A helicopter drops water near power lines and electrical towers near Brisbane, Calif.  (AP Photo/Jeff Chiu, File)

“There’s a ton of blame to go around here,” said Christopher Knittel, director of the Center for Energy and Environmental Policy at the Massachusetts Institute of Technology’s Sloan School of Management.

The problem and its potential solutions have jumped to the top of the California political agenda. But most experts agree: Even under the best scenarios, the fires and widespread power shutoffs will be here for years to come. In the meantime, Californians will pay higher prices for less reliable energy.

“It’s not just going to be a PG&E cost, isolated from impact on the consumer,” said Matthew Cordaro, a longtime utility executive and a trustee for the Long Island Power Authority, which sustained significant damage during Superstorm Sandy in 2012. “The consumer’s going to have to pay for it.”

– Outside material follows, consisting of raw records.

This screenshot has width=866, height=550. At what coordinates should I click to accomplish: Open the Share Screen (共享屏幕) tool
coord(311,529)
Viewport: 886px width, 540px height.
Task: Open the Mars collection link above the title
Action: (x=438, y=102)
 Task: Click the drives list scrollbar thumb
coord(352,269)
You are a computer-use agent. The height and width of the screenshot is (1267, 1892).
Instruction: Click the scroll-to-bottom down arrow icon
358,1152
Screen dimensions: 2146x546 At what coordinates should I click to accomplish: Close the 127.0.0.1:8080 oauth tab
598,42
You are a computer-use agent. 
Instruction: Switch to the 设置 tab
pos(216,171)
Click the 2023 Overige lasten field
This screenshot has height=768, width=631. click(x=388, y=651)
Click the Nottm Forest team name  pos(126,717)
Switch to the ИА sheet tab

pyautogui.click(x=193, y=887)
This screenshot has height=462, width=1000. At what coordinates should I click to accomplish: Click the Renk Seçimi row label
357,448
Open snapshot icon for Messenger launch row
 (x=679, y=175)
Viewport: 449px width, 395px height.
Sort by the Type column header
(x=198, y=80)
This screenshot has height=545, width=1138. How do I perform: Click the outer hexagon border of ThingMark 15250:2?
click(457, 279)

The danger from a growing number of people living next to power lines and dry forests as the climate changes wasn’t unknown, but it wasn’t front of mind before electrical systems started a series of fires that swept through Northern California two years ago, leaving a trail of destruction and killing dozens. What seemed unthinkable was repeated just a year later, when PG&E power lines started the Camp Fire that destroyed the town of Paradise and killed 85 people.

PG&E operates some 125,000 miles (200,000 kilometers) of power lines, enough to wrap around the equator five times. Much of the system traverses remote forests that are dry from years of drought and dense from a lack of logging or natural fires. California has 138 million dead trees, all of them potential fuel for fire.

“There’s a ton of blame to go around here” – Christopher Knittel, director of Center for Energy and Environmental Policy

Meanwhile, a shortage of housing in cities — and stiff resistance to building more — has pushed new construction into forested areas, where there are few barriers to building.

And the climate is warming. While scientists can’t blame climate change alone for any one fire, they say it contributes to drier brush, hotter temperatures and stronger winds, all of which help flames spread farther, faster. Five of the 10 largest fires and seven of the 10 most destructive have happened in the last decade. The deadliest were started by power lines.

More than half of PG&E’s 70,000 square miles (181,000 square kilometers) of service territory is designated as high risk for fires, according to the company’s wildfire mitigation plan submitted this year to the state’s utility regulator, the California Public Utilities Commission.

A Pacific Gas & Electric worker replaces power poles destroyed by wildfires in Glen Ellen, Calif.(AP Photo/Ben Margot, file)

Kris Mayes, Arizona’s former top utility regulator who now leads the Utility of the Future Center at Arizona State University, said PG&E should be broken into two or three more manageable entities, and California should shift to “performance-based regulation” that rewards utilities for things like safety, reliability, customer service or the amount of renewable energy. Utilities now are awarded a fixed profit on their investments. The need for long-distance transmission lines could be reduced by conserving energy and generating and storing more of it locally, she said.

“The utilities have been rewarded over decades for building big stuff, including these power lines that are now causing fires,” Mayes said.

Whatever route PG&E goes, it still faces extensive debt for its existing infrastructure and stiff liabilities from starting the two deadliest and most destructive wildfires on record in United States history. Those costs, and likely the cost for system upgrades, are likely to be passed to its customers.

“This is an unacceptable situation in California, and no utility should ever put its customers in harm’s way,” Mayes said. “It’s just not supposed to happen.”